Bitch Doctrine proves vital at a time when the President of the United States has spent his first months in office rolling back protections for women, people of color, the LGBTQ+ community and other marginalized groups. But Penny says the book had already been completed when Trump was elected, and she’d envisioned the book being published under President Clinton. Although she did make edits, including rewriting the introduction and adding a few articles about Trump’s election, the bulk of the book remained unchanged.

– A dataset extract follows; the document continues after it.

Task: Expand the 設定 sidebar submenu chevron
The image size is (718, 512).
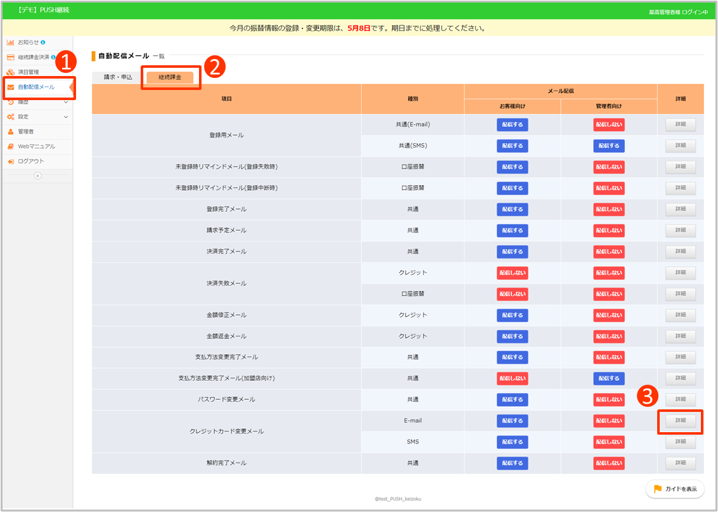Action: pos(66,117)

“The body of the essays—on gender, free speech, abortion rights—are the same,” Penny says. It’s the way in which they are framed by recent events that is different from how she imagined. Penny originally thought the collection would be read in the context of a liberal, historic, female presidency. That didn’t happen, but her points are still important for markedly different reasons. “The arguments are no different. The enemy is different.”
To be clear, that enemy is not simply Donald Trump. The essays, which cover everything from free speech to the HBO show Girls to Penny’s gender identity (and what that means for her work as a public-facing feminist), are aimed at forces far more deeply imbedded in our culture and politics than Trump. Instead, Penny sees Trump as the unavoidable face of society’s much larger issues, like patriarchy and consumer capitalism.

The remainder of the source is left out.